# [What you are asked to do]
Return every line of the entries that includes the word "marker".

Collected data entries:

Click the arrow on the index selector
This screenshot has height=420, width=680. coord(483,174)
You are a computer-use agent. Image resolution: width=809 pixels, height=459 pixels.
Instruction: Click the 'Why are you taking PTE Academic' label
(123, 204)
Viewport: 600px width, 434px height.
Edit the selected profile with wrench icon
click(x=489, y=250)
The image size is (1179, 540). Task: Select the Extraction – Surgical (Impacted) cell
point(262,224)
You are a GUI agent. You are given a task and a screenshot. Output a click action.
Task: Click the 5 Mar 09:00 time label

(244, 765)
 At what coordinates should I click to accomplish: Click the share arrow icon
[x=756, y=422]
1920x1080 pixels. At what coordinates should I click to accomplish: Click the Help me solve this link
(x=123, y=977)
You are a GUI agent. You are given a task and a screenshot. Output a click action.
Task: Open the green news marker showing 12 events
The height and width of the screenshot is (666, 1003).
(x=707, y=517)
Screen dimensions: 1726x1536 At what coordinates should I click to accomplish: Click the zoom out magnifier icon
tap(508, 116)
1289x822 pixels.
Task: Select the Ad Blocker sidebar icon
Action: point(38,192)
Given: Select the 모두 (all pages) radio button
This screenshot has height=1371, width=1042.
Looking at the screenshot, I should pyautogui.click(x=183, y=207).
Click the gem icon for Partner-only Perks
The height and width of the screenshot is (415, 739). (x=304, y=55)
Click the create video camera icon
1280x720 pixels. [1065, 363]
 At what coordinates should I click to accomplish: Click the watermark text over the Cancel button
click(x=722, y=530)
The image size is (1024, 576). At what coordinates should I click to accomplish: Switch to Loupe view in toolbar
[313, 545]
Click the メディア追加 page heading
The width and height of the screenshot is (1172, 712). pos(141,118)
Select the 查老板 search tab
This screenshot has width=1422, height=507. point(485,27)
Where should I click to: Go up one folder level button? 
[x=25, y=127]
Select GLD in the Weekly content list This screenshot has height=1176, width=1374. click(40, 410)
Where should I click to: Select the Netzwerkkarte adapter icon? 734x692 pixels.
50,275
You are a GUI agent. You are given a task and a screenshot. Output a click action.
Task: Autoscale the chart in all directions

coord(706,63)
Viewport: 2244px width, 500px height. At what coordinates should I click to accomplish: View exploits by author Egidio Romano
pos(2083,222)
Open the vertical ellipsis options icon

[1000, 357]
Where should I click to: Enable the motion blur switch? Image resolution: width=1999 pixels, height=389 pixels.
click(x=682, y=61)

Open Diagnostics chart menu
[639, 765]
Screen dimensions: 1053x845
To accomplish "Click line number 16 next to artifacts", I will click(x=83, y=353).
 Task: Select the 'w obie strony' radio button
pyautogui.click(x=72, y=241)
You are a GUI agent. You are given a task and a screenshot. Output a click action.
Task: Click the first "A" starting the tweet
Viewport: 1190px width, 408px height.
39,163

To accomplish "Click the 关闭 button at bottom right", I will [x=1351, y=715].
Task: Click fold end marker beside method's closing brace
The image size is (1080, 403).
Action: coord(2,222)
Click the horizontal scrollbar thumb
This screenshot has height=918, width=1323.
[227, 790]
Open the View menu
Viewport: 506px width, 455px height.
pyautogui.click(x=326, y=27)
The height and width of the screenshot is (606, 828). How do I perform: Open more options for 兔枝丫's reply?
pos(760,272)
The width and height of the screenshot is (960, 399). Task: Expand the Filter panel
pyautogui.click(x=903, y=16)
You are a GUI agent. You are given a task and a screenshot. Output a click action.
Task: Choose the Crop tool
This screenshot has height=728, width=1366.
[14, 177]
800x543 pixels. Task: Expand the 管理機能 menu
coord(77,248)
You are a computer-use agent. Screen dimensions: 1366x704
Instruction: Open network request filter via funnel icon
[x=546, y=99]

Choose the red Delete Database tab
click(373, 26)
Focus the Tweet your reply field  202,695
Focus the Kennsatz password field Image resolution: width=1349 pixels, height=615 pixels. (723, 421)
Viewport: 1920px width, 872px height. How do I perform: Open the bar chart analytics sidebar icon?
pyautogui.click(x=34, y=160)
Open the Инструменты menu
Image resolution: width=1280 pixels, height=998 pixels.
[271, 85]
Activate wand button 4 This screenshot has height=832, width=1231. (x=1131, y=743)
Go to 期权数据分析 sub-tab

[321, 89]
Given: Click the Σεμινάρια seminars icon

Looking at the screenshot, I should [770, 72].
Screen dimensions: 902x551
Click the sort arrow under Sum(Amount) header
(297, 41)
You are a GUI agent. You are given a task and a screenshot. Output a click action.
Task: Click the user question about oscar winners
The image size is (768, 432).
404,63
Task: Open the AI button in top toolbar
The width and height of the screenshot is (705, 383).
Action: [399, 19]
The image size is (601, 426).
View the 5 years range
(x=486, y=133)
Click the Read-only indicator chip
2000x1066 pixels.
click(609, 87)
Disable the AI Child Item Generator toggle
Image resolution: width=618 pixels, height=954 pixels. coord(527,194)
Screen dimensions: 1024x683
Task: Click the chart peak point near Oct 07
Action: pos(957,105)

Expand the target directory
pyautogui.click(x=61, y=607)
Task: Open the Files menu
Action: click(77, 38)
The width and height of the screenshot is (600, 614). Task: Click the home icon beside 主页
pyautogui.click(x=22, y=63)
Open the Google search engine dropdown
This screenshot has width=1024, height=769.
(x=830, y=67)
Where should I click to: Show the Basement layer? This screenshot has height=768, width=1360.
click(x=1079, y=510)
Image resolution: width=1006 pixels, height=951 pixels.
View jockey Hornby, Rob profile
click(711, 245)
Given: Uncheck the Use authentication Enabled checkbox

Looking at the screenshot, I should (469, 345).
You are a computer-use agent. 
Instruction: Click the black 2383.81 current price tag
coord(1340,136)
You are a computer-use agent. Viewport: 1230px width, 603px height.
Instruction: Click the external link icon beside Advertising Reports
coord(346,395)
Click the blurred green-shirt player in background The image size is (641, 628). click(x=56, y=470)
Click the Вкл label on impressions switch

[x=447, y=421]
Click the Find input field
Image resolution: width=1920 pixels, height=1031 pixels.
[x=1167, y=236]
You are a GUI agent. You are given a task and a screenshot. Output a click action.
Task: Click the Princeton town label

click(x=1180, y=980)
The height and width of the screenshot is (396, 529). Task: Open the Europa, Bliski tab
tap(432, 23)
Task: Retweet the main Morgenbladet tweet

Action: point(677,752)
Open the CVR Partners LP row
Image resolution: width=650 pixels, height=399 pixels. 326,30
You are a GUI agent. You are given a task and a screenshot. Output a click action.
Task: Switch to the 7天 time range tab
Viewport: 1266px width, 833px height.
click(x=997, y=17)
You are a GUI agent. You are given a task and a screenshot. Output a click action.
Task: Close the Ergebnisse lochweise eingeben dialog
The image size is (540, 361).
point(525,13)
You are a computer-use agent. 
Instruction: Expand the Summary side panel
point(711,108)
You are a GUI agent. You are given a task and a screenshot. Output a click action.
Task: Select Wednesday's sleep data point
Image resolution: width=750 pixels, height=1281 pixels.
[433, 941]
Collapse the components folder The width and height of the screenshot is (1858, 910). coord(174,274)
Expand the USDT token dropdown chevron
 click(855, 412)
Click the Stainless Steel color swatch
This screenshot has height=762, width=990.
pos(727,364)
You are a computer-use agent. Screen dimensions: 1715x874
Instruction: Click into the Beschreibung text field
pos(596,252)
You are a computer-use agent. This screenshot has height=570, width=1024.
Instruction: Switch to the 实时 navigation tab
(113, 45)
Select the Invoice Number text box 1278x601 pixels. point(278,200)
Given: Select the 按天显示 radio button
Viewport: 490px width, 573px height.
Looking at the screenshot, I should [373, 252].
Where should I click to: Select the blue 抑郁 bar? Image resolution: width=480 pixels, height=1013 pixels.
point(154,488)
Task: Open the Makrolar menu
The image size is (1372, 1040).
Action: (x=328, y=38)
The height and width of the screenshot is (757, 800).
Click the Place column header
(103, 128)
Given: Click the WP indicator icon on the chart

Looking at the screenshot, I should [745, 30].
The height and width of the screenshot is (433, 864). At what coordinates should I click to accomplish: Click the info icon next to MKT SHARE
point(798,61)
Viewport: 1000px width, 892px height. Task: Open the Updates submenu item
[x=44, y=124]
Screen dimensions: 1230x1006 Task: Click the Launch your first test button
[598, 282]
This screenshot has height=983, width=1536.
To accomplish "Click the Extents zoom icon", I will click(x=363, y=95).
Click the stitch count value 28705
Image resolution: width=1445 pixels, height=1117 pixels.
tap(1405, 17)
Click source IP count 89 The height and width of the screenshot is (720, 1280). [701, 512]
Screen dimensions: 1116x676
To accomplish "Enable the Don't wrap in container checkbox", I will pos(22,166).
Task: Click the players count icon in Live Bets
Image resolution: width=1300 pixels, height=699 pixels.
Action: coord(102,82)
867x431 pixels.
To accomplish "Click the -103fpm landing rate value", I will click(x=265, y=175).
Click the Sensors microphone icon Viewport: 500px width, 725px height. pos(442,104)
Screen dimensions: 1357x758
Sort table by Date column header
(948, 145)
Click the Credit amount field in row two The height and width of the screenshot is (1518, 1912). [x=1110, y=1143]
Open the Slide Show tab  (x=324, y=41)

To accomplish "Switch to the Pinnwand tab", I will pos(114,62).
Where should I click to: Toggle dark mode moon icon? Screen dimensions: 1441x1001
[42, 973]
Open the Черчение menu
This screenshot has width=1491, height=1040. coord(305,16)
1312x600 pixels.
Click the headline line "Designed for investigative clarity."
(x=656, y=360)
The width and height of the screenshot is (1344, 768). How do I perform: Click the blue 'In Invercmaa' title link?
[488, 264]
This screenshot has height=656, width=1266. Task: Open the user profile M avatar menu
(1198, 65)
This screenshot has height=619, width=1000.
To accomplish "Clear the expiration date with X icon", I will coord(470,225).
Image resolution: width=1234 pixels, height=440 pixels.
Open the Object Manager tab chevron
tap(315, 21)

# [Task result]
Task: Open the green news marker showing 12 events
Task: Click fold end marker beside method's closing brace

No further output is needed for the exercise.